The data

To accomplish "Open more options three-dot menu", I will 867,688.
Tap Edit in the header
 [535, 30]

---

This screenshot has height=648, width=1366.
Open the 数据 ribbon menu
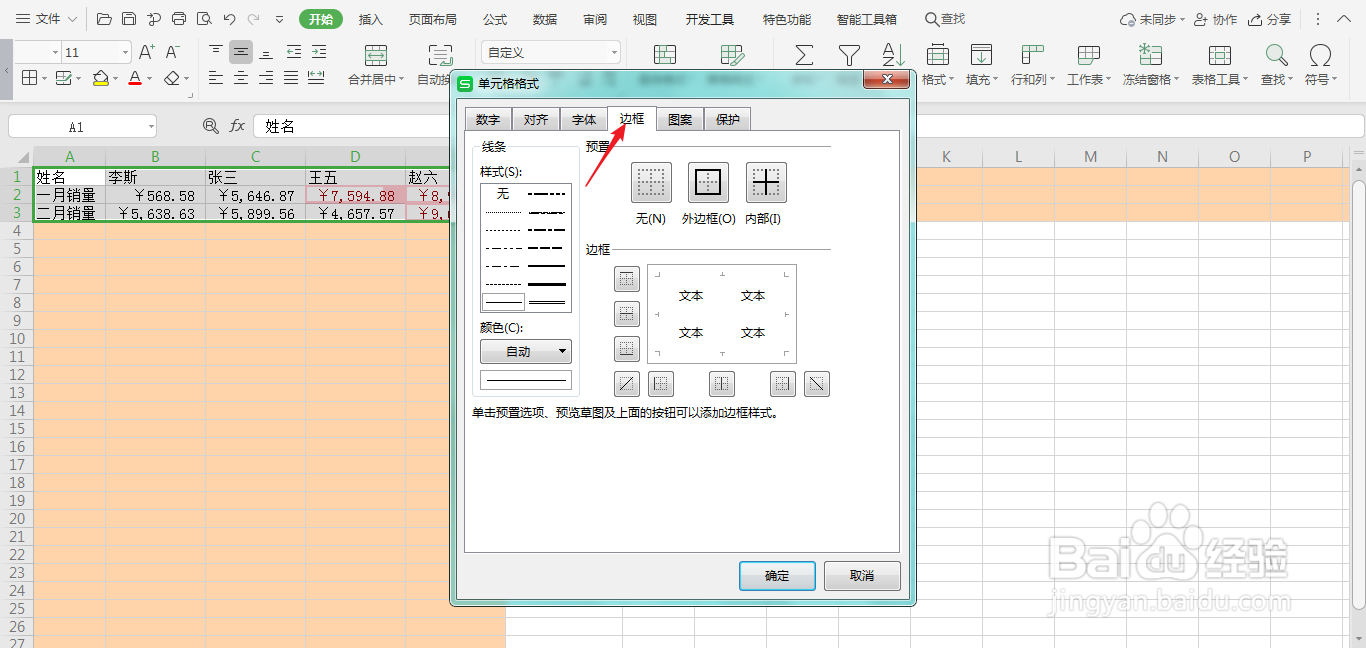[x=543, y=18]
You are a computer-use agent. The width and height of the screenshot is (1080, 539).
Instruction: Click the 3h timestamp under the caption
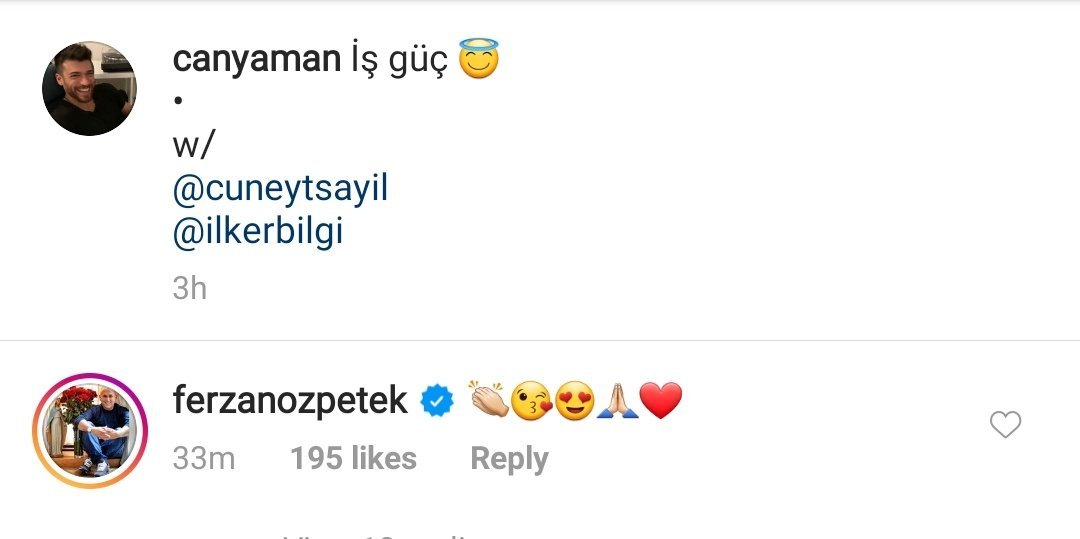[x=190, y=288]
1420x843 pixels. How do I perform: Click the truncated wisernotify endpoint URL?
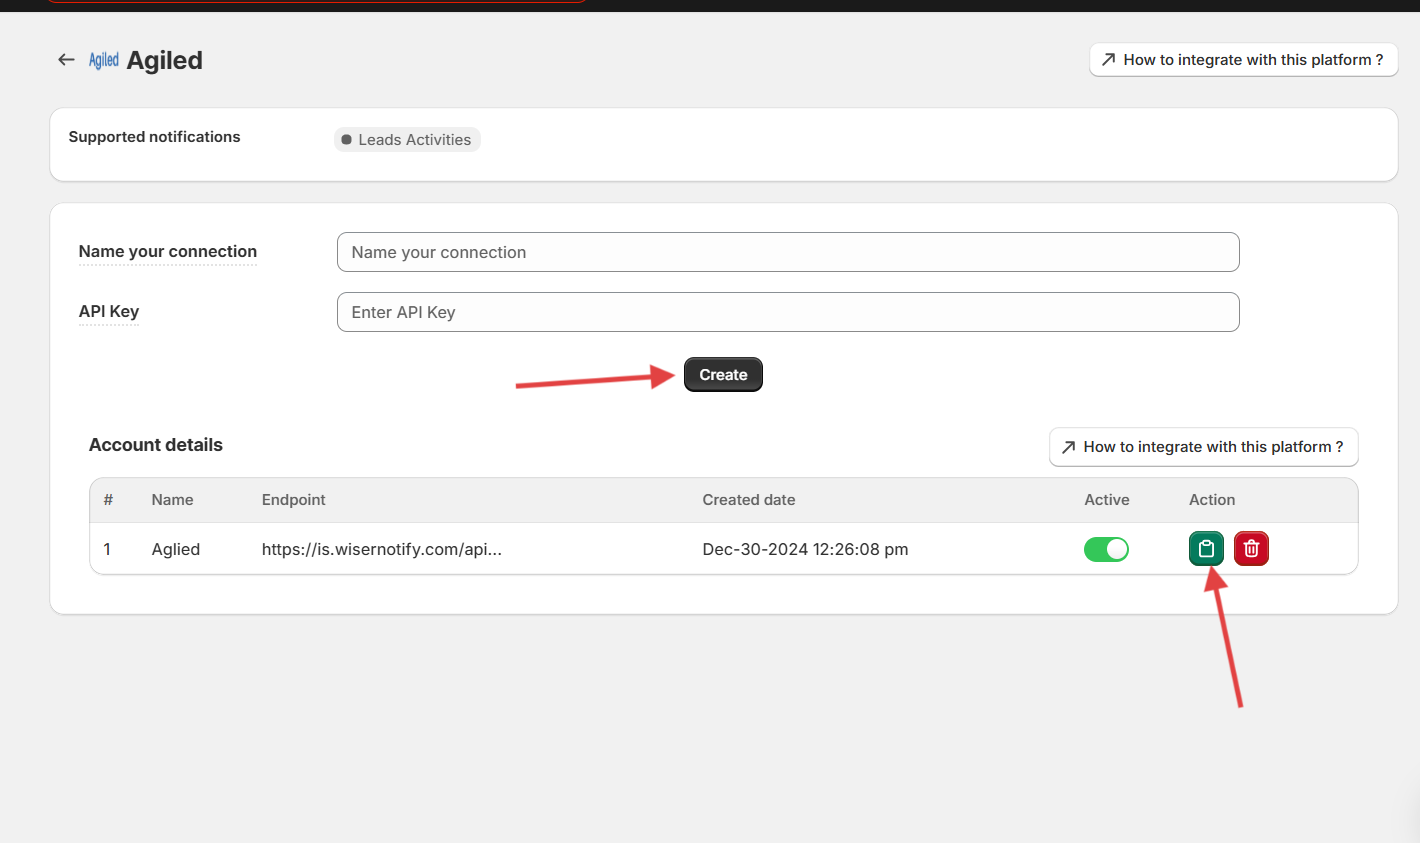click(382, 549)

Your assignment
Return all lines from the material that contain "height".

Answer to this task
This screenshot has height=648, width=1366.
You are a computer-use agent. The width and height of the screenshot is (1080, 539).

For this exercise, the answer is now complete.